Hace poco, las victorias del movimiento fiscal en las primarias al Senado en Alaska y Delaware sacudían a la nación. En Delaware, Christine O’Donnell obtenía 30.563 votos en las primarias Republicanas, 3.542 más que el Representante moderado Mike Castle. En Alaska, Joe Miller recibió 55.878 votos con un margen de 2.006 más que la Senadora titular Lisa Murkowski, que ahora se presenta como candidata de lista.

Haga cuentas. Desde hace semanas, nuestro diálogo político nacional está encabezado por 86.441 electores y un margen de 5.548 votos. Algo de perspectiva: cuando John McCain fue derrotado en el año 2008, obtuvo 59,9 millones de votos.

A principios de este año causó gran sensación la derrota del Senador Bob Bennett, un conservador de Utah que no era lo bastante conservador para el movimiento fiscal. Bennett no perdió en primarias sino en la convención Republicana a la que asistían todos los compromisarios menos 3.500.

Hasta en los estados más grandes, los triunfos del movimiento fiscal se apoyaban en porcentajes reducidos del electorado. Rand Paul obtuvo 206.986 votos en Kentucky, donde hay más de 1 millón de afiliados Republicanos y casi 2,9 millones de electores registrados. Sharron Angle ganó con 70.452 votos en Nevada, un estado de más de 1 millón de votantes registrados.

Los medios han prestado una cobertura sustancial a las concentraciones del movimiento fiscal y hasta a las pequeñas manifestaciones. ¿Pero cuánta gente hay implicadas realmente en este movimiento?

El pasado abril, una encuesta New York Times/CBS News concluía que el 18% de los estadounidenses se identifican como partidarios del movimiento fiscal, pero algo menos de la quinta parte de estos simpatizantes dice haber asistido realmente a un mitin o a una concentración del movimiento. Esto significa que algo más del 3% de los estadounidenses se pueden caracterizar como activistas fiscales. Una encuesta más reciente encargada por Democracy Corps, en vísperas del Día del Trabajo, concluía que el 6% de los votantes dice haber asistido a una concentración o a un mitin del movimiento fiscal.

El movimiento fiscal no es el único colectivo pequeño de la historia en poseer más poder que el debido a sus filas. En el año 2008, Barack Obama obtuvo resultados estupendos en los comités de formación, que atraen a muchos menos votantes que las primarias. Y fue Lenin quien ofreció la definición clásica de formación de vanguardia como "gente que convierte la actividad revolucionaria en su profesión" dentro de organizaciones que "no deben ser muy dilatadas por fuerza”.

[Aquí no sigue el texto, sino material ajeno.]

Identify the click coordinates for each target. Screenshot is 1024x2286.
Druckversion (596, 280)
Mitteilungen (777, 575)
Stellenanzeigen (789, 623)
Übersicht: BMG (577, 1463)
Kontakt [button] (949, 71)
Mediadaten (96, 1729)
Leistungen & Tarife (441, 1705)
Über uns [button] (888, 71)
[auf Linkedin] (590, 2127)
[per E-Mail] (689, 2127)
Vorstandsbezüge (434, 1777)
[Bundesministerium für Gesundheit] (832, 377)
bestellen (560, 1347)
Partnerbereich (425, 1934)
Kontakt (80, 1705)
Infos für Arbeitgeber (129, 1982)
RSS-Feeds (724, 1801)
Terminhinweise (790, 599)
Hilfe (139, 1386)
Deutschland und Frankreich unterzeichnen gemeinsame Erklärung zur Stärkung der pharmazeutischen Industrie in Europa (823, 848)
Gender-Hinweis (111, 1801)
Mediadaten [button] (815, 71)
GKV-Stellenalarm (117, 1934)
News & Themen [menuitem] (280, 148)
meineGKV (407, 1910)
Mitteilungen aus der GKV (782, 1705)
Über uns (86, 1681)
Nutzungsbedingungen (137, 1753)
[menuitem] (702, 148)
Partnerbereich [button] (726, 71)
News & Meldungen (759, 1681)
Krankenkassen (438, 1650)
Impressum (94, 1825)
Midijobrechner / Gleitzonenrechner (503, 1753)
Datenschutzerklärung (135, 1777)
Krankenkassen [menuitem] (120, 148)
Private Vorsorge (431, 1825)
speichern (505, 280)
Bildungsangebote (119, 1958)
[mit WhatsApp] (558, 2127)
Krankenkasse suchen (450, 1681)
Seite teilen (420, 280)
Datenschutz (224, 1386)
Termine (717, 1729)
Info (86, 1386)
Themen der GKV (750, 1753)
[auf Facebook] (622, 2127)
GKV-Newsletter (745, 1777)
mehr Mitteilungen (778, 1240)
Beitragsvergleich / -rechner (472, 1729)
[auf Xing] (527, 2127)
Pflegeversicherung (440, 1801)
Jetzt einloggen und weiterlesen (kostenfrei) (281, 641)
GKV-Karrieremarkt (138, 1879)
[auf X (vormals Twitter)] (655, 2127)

Pero algo se está descomponiendo dentro de nuestros medios y nuestra política. Jill Lepore, un historiador de Harvard cuya nueva obra se titula "La campanada en sus medios: la revolución del movimiento fiscal y la batalla por la historia estadounidense", observaba durante una entrevista que hay un efecto de "sala de espejos" creado por el surgimiento de la opinión "de audiencia" en los medios. Ellos magnifican los movimientos pequeños hasta convertirlos en industria mientras el periodismo a la antigua usanza, que se supone ha de situar en perspectiva esos movimientos, reacciona a los mismos incentivos de la audiencia.

También está el declive de las fuerzas alternativas en política. La institución Republicana, en su forma actual, depende mucho más del dinero que de los efectivos sobre el terreno desde hace tiempo. En busca de nuevos batallones, los líderes Republicanos incorporaron al movimiento fiscal, guardaron un silencio religioso frente a sus mentiras más escandalosas sobre Obama -- y ahora tienen que defender a candidatos como O'Donnell o Angle.

¿Y dónde están los progresistas? El mal humor no es ninguna alternativa a la organización, y la resignación a regañadientes es el primer paso hacia la capitulación. El movimiento fiscal puede estar viviendo sus mejores horas en el país y los medios. Pero si tiene más audacia que el resto, lamento decir que merece salirse con la suya.